Ah, dear readers. Something about this time of year–the crisp chill of a winter day’s haze; the pleasant tinges of frostbite on our toes while heading to work; the simple, joyous warmth supplied by the body heat of those crushed up against us on the subway during rush hour on the way home–it just puts us in such a generous, giving mood, even after the holiday season has drawn to a close. And clearly we’re not the only ones.
Taking pains to ensure everyone in and out of China was giving their all, Chinese tax agencies stepped up their scrutiny of overseas earnings in an apparent precursor to enforcement of China’s widely ignored tax on worldwide incomes. Americans, among the only other citizenry on Earth whose country taxes beyond its own borders, can surely sympathize. BMW, for its part, seemed intent on proving its generosity through $820 million in subsidies to cash-strapped China dealers on whose lots the automaker’s cars have been piling up of late.
Why, even China’s acronym-heavy regulatory agencies bestowed upon traders a veritable cornucopia of opportunities: the NDRC graciously unshackled the last agricultural product viewed as so vital to national security that it still remained under price controls: Tobacco. Meanwhile, the CSRC issued (draft) rules for allowing foreign investors to (hypothetically) trade in some of China’s much-coveted futures commodities, (possibly) starting with crude oil futures.
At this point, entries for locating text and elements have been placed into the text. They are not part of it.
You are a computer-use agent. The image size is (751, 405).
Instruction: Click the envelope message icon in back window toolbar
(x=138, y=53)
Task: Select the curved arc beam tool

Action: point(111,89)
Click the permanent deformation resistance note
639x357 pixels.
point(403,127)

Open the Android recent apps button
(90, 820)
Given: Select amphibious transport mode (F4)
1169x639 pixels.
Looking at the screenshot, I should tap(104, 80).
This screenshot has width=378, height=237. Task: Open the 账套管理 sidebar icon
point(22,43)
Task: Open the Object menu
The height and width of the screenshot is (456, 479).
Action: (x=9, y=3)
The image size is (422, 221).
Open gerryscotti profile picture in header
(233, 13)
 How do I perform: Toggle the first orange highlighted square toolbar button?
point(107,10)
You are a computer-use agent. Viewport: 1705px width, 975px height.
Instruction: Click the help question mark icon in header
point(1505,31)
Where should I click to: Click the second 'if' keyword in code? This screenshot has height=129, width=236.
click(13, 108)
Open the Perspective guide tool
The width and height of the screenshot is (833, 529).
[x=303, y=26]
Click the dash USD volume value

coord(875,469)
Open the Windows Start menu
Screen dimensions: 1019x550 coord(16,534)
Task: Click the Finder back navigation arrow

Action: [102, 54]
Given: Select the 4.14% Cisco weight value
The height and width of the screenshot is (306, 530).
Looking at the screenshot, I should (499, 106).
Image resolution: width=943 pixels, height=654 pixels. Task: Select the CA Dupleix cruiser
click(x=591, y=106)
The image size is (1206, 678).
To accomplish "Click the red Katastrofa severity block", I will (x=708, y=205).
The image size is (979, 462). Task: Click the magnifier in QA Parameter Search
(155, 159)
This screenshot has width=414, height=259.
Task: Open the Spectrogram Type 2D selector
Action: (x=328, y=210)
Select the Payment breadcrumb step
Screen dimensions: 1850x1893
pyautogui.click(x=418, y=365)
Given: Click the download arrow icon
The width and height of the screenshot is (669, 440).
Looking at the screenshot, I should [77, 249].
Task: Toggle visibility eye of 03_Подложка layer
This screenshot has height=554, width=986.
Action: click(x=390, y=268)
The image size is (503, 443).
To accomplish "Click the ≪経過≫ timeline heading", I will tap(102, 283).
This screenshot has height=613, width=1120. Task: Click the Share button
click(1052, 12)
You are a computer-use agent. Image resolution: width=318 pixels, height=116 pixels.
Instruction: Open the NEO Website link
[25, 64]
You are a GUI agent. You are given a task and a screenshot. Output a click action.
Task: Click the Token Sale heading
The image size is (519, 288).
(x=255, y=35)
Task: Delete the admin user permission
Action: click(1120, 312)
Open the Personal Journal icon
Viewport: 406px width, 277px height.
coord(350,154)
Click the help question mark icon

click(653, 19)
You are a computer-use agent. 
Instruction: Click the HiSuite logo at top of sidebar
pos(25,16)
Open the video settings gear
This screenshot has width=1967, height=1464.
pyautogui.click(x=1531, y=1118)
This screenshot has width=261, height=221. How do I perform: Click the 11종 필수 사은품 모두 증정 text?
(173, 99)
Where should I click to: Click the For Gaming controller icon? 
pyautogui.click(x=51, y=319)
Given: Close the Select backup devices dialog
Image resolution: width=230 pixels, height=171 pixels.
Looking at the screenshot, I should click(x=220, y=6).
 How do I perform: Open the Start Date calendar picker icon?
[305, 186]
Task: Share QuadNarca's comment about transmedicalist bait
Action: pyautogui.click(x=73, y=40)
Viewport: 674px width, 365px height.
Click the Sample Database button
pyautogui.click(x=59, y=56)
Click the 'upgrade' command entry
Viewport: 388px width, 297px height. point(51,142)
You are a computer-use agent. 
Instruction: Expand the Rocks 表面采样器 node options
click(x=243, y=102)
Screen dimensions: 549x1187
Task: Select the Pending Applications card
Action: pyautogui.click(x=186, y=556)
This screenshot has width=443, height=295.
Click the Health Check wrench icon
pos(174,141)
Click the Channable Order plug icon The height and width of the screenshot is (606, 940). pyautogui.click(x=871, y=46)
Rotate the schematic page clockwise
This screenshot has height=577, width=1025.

But the true patron saint of generosity this week was oil. Crude prices became so depressed that China, world leader in crude imports, might even have wiggle room for another interest-rate cut. And indeed, to practically no one’s surprise, estimates for crude oil imports to China showed inflows hitting a record 31 million tons last month as Beijing jumped to stock up the country’s oil reserves to historic highs by buying low.
Never the kind to look out only for their own interest, top Chinese leaders reached out selflessly this week to 33 Latin American and Caribbean countries at a well-timed summit in Beijing where Xi Jinping promised China would invest US$250 billion in the region over the next decade. Venezuelan President Nicolás Maduro surely came away the envy of other estados suramericanos, netting $20 billion of investment from China. Well, relative envy at least, what with his country’s grave budget shortfall brought on by low oil prices. Ecuador came in second with a new credit line of $5.3 billion from China’s Export-Import Bank.